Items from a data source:
━━━━━━━━━━━━━━━━

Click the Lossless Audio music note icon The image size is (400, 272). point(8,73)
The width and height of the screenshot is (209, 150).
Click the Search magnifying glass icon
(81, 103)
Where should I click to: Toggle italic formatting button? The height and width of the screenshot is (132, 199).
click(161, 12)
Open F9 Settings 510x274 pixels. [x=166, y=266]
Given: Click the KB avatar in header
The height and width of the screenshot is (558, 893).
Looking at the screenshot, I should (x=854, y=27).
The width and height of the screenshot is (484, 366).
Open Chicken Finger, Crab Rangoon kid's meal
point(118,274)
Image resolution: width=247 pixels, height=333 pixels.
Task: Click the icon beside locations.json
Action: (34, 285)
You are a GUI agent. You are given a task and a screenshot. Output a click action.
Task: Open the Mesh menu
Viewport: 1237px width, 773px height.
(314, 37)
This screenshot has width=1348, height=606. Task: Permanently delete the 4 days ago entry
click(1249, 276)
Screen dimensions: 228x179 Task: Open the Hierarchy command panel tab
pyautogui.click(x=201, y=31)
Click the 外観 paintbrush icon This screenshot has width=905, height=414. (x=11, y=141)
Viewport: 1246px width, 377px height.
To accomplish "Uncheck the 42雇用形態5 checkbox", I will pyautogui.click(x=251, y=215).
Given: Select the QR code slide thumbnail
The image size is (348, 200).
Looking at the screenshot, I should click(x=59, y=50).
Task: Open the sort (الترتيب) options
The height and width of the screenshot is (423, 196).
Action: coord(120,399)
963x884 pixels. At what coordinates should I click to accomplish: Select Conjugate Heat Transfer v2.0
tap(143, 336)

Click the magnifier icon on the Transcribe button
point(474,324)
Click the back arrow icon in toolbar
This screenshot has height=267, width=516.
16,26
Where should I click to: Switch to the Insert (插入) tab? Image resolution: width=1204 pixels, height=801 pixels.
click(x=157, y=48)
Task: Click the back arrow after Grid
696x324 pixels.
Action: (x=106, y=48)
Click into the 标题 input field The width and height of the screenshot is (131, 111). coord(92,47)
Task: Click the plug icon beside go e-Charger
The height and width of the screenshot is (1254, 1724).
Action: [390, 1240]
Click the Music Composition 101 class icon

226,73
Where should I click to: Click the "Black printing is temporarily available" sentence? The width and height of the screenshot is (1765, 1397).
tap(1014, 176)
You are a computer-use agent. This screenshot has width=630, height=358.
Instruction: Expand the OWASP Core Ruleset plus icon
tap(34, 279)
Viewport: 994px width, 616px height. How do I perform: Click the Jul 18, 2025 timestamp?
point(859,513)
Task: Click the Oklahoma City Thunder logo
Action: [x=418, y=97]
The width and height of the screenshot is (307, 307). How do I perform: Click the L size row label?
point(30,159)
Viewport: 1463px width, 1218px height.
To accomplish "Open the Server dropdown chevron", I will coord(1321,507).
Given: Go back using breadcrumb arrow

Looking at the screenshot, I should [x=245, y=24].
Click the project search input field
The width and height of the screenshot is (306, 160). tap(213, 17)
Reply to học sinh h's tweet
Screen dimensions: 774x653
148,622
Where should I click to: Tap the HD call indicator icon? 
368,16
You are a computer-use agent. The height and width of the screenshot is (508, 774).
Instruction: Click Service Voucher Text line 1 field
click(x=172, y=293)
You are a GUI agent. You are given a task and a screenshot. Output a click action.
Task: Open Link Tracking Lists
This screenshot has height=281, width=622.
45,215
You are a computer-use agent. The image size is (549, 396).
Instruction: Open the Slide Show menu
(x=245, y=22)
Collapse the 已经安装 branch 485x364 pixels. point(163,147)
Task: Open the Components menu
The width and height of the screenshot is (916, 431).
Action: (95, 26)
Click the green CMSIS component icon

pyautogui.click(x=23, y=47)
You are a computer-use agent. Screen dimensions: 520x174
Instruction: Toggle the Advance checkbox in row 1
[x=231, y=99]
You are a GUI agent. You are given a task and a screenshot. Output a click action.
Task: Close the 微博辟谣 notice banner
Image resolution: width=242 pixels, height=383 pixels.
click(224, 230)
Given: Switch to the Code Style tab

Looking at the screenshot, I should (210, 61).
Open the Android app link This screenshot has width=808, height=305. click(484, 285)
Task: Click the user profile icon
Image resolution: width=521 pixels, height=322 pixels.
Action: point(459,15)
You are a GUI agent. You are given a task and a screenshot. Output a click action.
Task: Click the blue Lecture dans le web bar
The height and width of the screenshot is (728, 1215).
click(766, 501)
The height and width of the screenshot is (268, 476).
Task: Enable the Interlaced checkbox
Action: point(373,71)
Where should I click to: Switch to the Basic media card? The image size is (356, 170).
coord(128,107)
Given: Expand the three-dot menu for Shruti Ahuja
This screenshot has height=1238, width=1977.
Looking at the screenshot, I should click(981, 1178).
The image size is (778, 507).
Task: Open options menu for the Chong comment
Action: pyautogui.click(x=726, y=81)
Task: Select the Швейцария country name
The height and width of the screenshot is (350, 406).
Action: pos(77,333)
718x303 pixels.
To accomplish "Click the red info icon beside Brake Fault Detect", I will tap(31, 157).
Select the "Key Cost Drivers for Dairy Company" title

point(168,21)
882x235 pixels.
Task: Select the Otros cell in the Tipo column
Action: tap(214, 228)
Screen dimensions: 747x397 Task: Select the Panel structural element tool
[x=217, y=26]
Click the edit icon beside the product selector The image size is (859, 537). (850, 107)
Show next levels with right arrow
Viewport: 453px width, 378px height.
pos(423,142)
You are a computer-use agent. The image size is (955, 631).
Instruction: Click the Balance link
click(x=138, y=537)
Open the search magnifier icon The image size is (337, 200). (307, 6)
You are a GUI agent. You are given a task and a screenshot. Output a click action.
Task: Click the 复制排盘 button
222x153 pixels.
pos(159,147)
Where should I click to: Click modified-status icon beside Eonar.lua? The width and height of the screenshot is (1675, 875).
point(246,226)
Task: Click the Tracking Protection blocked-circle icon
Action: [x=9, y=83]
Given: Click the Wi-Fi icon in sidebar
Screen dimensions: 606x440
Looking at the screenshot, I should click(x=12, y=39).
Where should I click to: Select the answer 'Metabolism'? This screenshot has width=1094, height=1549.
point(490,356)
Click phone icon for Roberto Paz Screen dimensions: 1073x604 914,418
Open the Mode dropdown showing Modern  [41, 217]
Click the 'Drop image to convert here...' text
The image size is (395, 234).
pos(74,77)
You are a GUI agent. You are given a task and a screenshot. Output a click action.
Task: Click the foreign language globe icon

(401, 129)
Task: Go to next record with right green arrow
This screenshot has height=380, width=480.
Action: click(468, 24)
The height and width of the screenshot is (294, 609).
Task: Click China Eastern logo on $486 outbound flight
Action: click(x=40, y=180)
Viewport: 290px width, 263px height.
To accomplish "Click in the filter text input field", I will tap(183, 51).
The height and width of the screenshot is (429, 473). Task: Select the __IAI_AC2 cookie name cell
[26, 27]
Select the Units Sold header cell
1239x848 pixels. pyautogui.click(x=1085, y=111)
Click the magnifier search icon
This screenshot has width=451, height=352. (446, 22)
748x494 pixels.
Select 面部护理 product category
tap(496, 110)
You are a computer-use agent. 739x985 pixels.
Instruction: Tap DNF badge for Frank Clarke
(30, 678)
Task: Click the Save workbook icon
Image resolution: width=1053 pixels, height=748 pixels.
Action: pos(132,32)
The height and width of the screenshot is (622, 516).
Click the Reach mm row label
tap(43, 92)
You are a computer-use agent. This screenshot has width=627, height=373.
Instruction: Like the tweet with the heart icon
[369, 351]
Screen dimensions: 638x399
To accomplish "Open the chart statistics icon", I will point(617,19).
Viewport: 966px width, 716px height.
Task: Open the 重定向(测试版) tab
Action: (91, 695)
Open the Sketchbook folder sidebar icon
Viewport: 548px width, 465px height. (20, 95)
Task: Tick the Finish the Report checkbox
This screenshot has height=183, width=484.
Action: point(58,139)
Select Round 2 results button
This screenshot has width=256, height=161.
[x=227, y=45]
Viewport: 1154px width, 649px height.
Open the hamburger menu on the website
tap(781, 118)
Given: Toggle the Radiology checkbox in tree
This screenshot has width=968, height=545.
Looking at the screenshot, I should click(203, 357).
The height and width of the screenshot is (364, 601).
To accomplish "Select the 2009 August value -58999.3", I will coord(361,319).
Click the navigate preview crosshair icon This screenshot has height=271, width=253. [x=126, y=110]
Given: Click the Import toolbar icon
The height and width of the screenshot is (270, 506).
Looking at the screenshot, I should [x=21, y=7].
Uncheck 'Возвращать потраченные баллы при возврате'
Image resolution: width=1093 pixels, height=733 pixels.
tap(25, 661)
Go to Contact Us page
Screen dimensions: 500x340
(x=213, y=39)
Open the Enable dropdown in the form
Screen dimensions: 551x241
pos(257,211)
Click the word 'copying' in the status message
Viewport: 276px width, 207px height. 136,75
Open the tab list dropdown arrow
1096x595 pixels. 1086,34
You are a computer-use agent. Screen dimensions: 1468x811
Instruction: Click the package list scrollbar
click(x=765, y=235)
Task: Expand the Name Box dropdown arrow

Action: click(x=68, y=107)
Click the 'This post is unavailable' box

━━━━━━━━━━━━━━━━

▶ WHAT YOU WILL DO:
Where the string "toolbar" occurs in the data, return the whole line.

▶ ANSWER:
Click the back arrow icon in toolbar
Given: Click the Import toolbar icon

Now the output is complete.